第15話 進路
放課後、時雨のクラスは担任から来年の進路相談について説明を受けていた。
時雨や香のような高校一年の段階では文系か理系の選択肢だが、凛は高校二年生で大学・短大に進学か就職の選択肢を迫られている。
屋上で凛と放課後に商店街で福引きをする約束をしていたのだが、進路相談が被ってしまったために、約束の時間には間に合いそうにない。
時雨は机を陰にしてスマホで凛に謝りのメールを送っていた。
『すみません、担任から進路相談の説明を受けているので、今日の福引きは無理そうです』
すると、返信はすぐに返ってきた。
『それは残念ね。私の事は気にしなくていいから、またの機会に行きましょう。しっかりと進路を考えて頑張りなさい』
凛の励ましのメールを読むと、スマホをそっと鞄に閉まった。
本当なら、今頃は凛と香で商店街に赴いて福引きを回していただろう。
あわよくば、特賞の旅館宿泊券を入手して喜びを分かち合っていたかもしれなかった。
(それは都合良すぎか)
当初の予定通り、宿泊先は事前に決めておいた方が無難だろう。
最期に担任からプリントを配布されると、夏休みに入る前までに文系か理系のどちらか選択して、プリントを埋めて提出するように言われて解散となった。
「桐山先輩に悪い事しちゃったな」
「メールで私が謝っといたよ。気にしなくていいからって返信もあったから大丈夫だよ」
「そっか……」
香は福引きの件を気にしていたようで、時雨はメールの内容を香に伝えるとほっとした顔になった。
「今日のところは帰ろっか」
「そうだね」
香は時雨の手を繋ぐと、いつものように電車に揺られながら帰路を目指す。
幼馴染の彼女とはいつも手を繋いで歩いたりしていたが、周囲の人間からはお似合いのカップルだと茶化されたりした。

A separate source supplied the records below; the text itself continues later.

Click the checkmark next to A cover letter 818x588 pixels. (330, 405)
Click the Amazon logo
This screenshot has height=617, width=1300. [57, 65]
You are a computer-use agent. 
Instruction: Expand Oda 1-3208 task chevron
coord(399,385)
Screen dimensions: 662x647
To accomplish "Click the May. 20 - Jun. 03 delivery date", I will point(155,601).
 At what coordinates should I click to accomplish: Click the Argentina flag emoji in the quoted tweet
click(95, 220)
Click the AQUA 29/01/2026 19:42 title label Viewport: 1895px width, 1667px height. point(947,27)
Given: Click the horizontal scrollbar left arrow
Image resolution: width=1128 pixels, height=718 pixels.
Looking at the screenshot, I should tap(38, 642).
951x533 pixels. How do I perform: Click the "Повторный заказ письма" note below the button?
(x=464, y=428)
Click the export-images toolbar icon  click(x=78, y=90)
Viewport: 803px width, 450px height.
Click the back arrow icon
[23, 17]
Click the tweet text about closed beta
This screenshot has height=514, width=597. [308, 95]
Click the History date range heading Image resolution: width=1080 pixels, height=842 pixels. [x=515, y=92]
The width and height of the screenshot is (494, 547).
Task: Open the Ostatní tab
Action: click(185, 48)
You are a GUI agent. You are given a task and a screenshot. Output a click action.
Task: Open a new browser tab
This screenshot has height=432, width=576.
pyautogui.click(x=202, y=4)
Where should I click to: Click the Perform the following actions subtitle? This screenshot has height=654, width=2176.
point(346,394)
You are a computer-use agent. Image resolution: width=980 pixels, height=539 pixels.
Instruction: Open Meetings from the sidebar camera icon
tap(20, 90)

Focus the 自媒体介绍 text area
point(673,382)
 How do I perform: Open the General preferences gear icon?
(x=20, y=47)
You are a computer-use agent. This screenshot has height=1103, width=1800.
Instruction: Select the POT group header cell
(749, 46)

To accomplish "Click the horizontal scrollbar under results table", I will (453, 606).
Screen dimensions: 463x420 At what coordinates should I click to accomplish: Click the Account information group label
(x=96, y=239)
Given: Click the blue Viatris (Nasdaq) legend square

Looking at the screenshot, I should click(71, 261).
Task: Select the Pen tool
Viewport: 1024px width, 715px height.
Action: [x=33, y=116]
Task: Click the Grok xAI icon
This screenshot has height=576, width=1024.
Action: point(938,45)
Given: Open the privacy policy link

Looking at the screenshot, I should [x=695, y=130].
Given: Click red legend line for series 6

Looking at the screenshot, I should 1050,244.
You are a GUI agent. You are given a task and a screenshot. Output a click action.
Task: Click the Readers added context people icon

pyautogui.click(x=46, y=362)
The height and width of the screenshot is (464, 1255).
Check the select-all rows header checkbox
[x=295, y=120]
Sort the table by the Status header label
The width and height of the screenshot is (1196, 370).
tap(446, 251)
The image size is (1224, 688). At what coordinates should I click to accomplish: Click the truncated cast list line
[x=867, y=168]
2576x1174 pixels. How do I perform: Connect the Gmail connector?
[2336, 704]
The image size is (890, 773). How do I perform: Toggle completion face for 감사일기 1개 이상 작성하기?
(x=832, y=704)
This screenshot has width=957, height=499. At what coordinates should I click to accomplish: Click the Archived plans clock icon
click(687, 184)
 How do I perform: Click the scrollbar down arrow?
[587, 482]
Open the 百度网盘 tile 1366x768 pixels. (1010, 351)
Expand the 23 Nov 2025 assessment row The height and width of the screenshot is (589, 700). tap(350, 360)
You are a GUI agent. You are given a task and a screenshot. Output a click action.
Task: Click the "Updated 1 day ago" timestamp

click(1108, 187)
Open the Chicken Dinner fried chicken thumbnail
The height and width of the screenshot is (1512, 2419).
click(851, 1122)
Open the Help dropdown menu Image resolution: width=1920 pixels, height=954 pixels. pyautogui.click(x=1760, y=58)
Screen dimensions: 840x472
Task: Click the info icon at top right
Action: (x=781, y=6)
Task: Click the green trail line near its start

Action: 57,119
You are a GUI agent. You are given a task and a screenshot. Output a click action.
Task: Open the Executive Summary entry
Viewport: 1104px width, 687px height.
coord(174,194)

その事で、小学生だった頃の香は泣き虫で気弱だった性格もあって、同級生から泣かされていたが、時雨がその度に香を守ってあげていた。
今では身長も抜かれて、高校から髪も金髪に染めて小学生の頃とは真逆のイメージになったが、彼女の性格は変わっていないと時雨は思っている。
時雨は進路について香に訊ねた。
「香は文系と理系どうするの?」
「んー……私は時雨と同じクラスになりたいから、時雨に合わせるよ」
「ちゃんと真面目に考えた方がいいよ」
香は言葉を詰まらせて出した答えに、時雨は呆れてしまう。
自分を慕ってくれるのは嬉しいが、それでは香のためにならないと時雨は思う。
香は腕を組んで考えると、参考までに時雨の進路について訊ねた。
「私は文系や理系どころか将来の夢も定まっていないし、そういう時雨はどうなの?」
「私は……文系かな」
時雨も言葉を詰まらせると、得意科目は文系に寄っているので今のところは文系を選択するつもりでいる。
将来についてはまだ白紙の状態で、前世のような騎士と言う職業も一時期は考えていたが、該当するのは警察官や自衛官と言った職業になり、転生した時雨の運動神経や体力ではとても務まりそうにない。
時雨の回答を聞くと、香はそれに同調する。
「じゃあ、私も文系にするよ」
「もう……香は絵や工作が得意だから、芸術や技術職関連の道が良いと思うよ」
今日の似顔絵もそうであったが、香は昔から手先が器用で絵のコンクールも受賞した経歴がある。
「まあ、時間を掛けて進路は決めていくよ。それより、今度の休みに可愛い水着を選ぶ方が大切だからね」
香は話を切り替えてスマホで可愛らしい水着の頁を開くと、時雨に似合いそうな物を選んでいく。
(私も急がずにゆっくり決めるか)
香としばらく水着を選びながら、今度の休日について色々と話が盛り上がった。